Observer reporter David Rose has told Press Gazette that he was so dismayed by the way he was used to publish misinformation in the run-up to the war on Iraq that he considered quitting journalism altogether.

We spoke to Rose after his work was singled out for criticism during the Media Workers Against the War rally.

He said: ‘I badly regret writing stories that have turned out to be completely untrue in the run-up to the Iraq war.”

He said individuals in the US intelligence community supplied him with what he now knows to have been misinformation.

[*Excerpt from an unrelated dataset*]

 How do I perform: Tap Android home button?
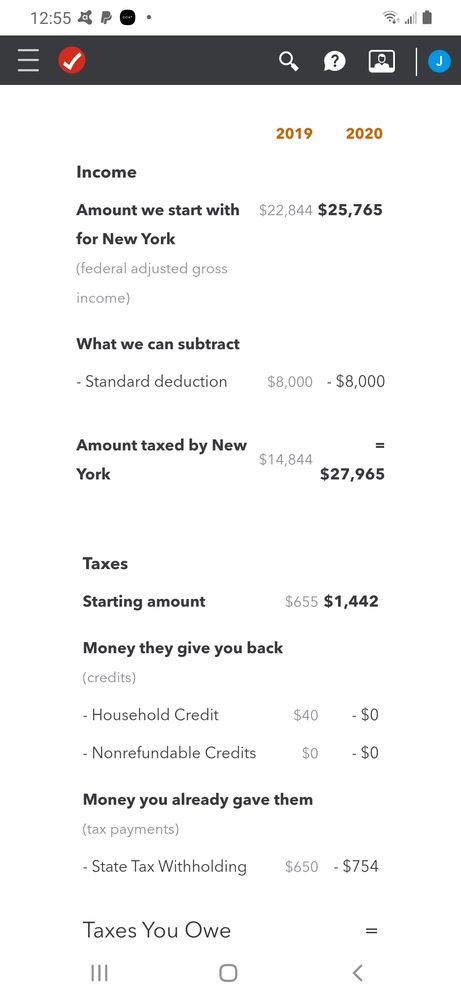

But he said that he believes UK intelligence sources, with whom he has had fewer dealings, have acted in ‘good faith”.

Inaccurate leaks

Rose said that one particular ‘very senior’US intelligence community source has since claimed that he leaked inaccurate information as a result of pressure from the CIA.

Rose explained this his source told him two members of the 9/11 hijacking team had met members of the Iraq intelligence agencies before the terrorist attack.

He went to the now-discredited Iraqi National Congress to check this, and they independently gave him the names of the two hijackers alleged to have met Iraqi intelligence.

This became the basis for a major Observer feature which Rose said made him ‘very vulnerable’to future manipulation by security sources.

He said: ‘I came back to that guy numerous times.”

Rose said he visited his US source in Washington in December 2005. When he confronted him, he was told the information was ‘an early assessment from an intelligence officer’– something Rose was not told at the time.

In March 2002, at the prompting of the Iraqi National Congress, Rose said he travelled to Jordan to meet an alleged former Iraqi intelligence officer – who told him there were mobile biological weapons labs in Iraq.

‘What I didn’t know was that about a month before I was introduced to this individual, the Defence Intelligence Agency – the Pentagon’s intelligence arm – had issued a warning to the intelligence community in America that this man was a fabricator.”

Rose said the man’s claims, as reported in The Observer, found their way into Blair’s ‘dodgy’intelligence dossier of 2002 which made the case for war.

More gallingly for Rose, the claims also appeared in the US National Intelligence Estimate later that year – sourced to his article.

He believes that they sourced the story to him because they knew that the original source was not credible.

Rose said: ‘This is something that I will live with for the rest of my life. It was such a blow for me to find out I had got such an important story wrong. I very seriously considered giving up journalism altogether.

‘I had 21 years’ experience when this happened – it’s something I think about a great deal.”

When asked what his advice would be to journalists covering the current situation with Iran, Rose said: ‘We must be on our guard. We must be extremely careful about claims that are made about weapons of mass destruction in Iran.

‘We’ve got to be extremely wary of claims made about the threat of terrorism.

‘I also think the relationship between the media and the intelligence agencies in this country needs to be looked at again. There is a case for changing the current system and making it more transparent.”